The usual lease period for Construction Equipment Leasing starts at the 24-month term and could last as long as a 48-month term. Usually, Construction Equipment Leasing will not require you to make a hefty down payment though you may be required to give a security deposit of some amount. This allows you to use more of your cash flow for your business needs and to save up. However, for long-term purposes, it is not advisable to use the Construction Equipment Leasing option – rather, a cheaper option for the long-term loan option is bank financing itself. Construction Equipment Leasing is ideal for short-term needs only.

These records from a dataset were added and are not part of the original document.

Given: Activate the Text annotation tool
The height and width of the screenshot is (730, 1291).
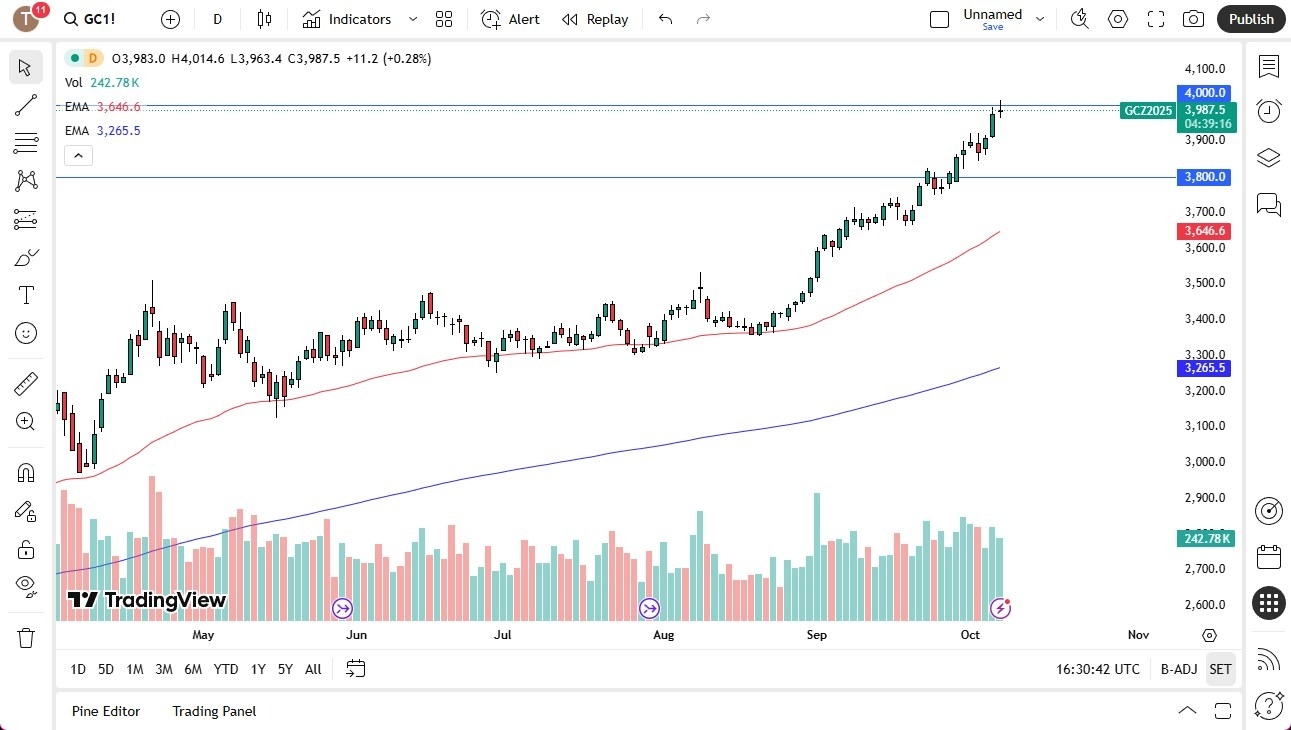Looking at the screenshot, I should (25, 294).
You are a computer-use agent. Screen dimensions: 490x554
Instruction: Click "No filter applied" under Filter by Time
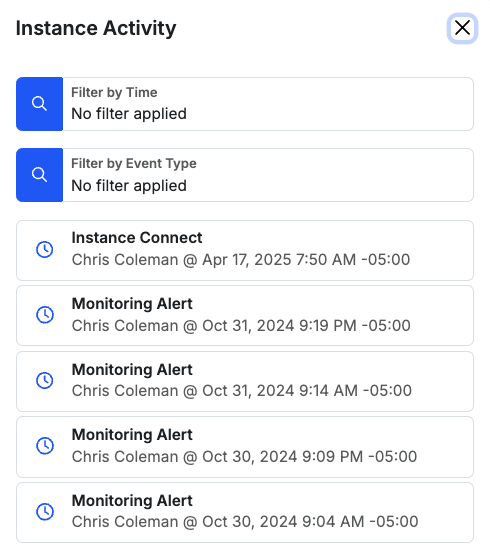129,114
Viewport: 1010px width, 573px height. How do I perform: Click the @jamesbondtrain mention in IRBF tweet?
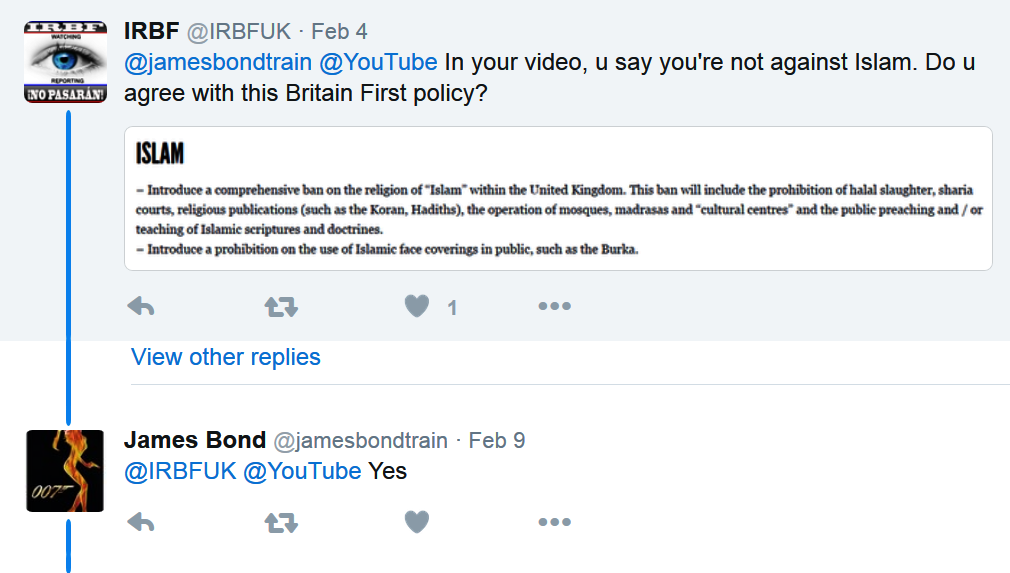point(217,62)
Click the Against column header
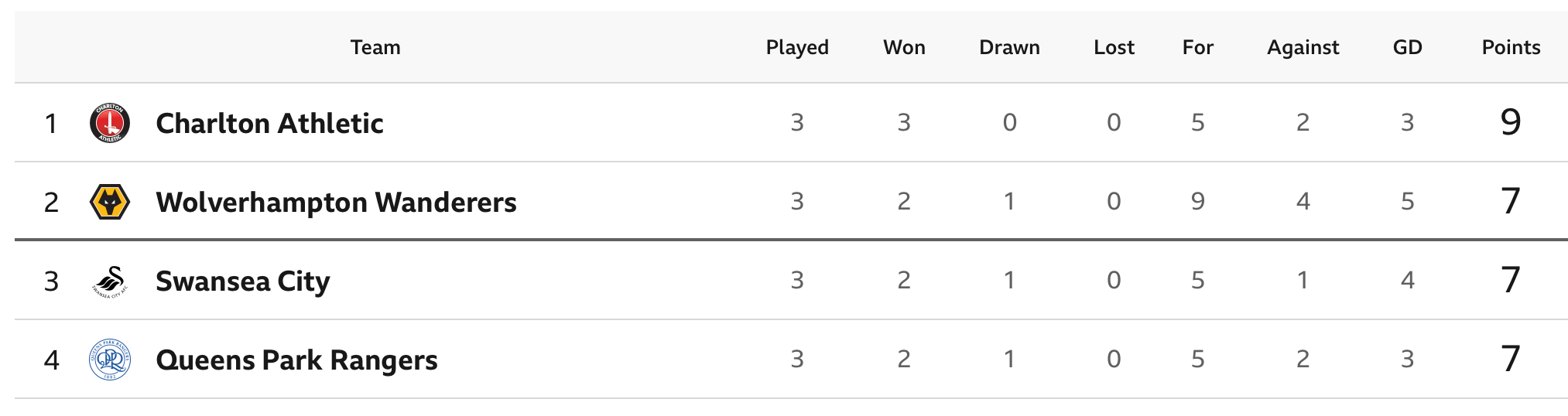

Construction Equipment Leasing may fall into three main categories – namely the capital lease, the operating lease, or the skip lease. The capital lease (also called a finance lease) acts like a regular loan and will last about as long as the actual lifespan of the Construction Equipment. If the Construction Equipment is in good working condition at the end of this lease term, the capital lease allows you to take advantage of the stipulation to buy the same Construction Equipment you have been using for your company. The operating lease (also called a true lease) lasts shorter than the life span of the Construction Equipment and will usually use up less of your business cash flow. You may find payments for the operating lease to be tax deductible (but you’ll have to check the agreement you are entering if this applies to you.) A skip lease is ideal for any seasonal business where income usually flows in only during specific months in the year (rather than year-round like other businesses.)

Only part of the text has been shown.